O direito ao esquecimento – que envolve a retirada de informações pessoais de plataformas digitais e meios de comunicação – é tema contemporâneo e objeto de intenso debate no cenário jurídico mundial. Ele esbarra em diversas prerrogativas previstas no ordenamento jurídico brasileiro e recentemente foi considerado incompatível com a Constituição Federal pelo Supremo Tribunal Federal (STF) – Tema 786.[1]

Atualmente, a internet está presente no cotidiano das pessoas de maneira tão arraigada que é difícil imaginar que, até poucas décadas atrás, as pesquisas eram feitas em enciclopédias, a comunicação se dava principalmente via ligações telefônicas e as notícias eram veiculadas basicamente em jornal impresso, rádio ou televisão.

Para o bem ou para o mal, hoje estamos a um ou poucos cliques de qualquer pessoa e de qualquer informação. Não por outro motivo, muito se tem falado sobre o efeito Streisand e suas implicações em relação ao direito ao esquecimento.

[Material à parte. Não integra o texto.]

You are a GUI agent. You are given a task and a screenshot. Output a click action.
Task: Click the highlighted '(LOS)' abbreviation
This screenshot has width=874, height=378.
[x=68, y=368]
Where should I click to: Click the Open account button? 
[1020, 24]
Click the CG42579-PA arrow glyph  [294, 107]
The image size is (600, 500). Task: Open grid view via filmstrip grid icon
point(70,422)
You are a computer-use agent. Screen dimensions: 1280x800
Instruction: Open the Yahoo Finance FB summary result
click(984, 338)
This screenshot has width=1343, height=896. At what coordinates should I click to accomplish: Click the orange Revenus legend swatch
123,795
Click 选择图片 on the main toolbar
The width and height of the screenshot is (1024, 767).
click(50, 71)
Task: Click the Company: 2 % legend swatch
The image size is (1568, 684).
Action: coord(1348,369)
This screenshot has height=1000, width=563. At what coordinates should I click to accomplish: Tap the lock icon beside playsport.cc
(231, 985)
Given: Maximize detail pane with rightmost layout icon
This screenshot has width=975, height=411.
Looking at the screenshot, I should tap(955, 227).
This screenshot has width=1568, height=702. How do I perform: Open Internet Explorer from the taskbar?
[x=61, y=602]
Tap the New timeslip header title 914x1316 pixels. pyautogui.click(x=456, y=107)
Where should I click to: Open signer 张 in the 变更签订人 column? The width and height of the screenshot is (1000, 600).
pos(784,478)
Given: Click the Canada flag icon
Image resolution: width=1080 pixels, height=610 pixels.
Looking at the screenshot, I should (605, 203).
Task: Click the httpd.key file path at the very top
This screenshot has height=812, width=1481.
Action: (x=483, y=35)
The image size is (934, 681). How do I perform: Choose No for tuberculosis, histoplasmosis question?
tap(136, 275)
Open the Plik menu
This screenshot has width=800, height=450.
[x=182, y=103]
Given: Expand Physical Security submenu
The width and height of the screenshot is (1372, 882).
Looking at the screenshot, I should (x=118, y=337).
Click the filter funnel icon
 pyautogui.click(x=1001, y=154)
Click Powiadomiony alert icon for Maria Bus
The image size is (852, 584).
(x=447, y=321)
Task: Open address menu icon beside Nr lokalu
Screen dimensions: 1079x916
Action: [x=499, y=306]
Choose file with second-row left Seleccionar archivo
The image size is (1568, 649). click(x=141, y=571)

A expressão surgiu nos Estados Unidos após a ação judicial movida pela atriz e cantora Barbra Streisand contra o fotógrafo Kenneth Adelman, da agência Pictopia, devido à divulgação de diversos registros fotográficos aéreos da costa da Califórnia em um site. Além de indenização por danos morais por suposta violação de sua privacidade, Streisand requeria a remoção do registro aéreo de sua residência, que constava entre as fotografias divulgadas.[2]

Ao contrário do pretendido pela atriz, a ação acabou aumentando sua exposição. Antes do processo judicial, a foto de sua residência havia sido acessada apenas seis vezes – e, segundo notícias veiculadas na mídia, dos seis acessos, dois foram feitos por seus advogados. Com a notoriedade que o caso ganhou após o ajuizamento da ação, a imagem viralizou e o site recebeu aproximadamente 420 mil acessos em um mês.[3]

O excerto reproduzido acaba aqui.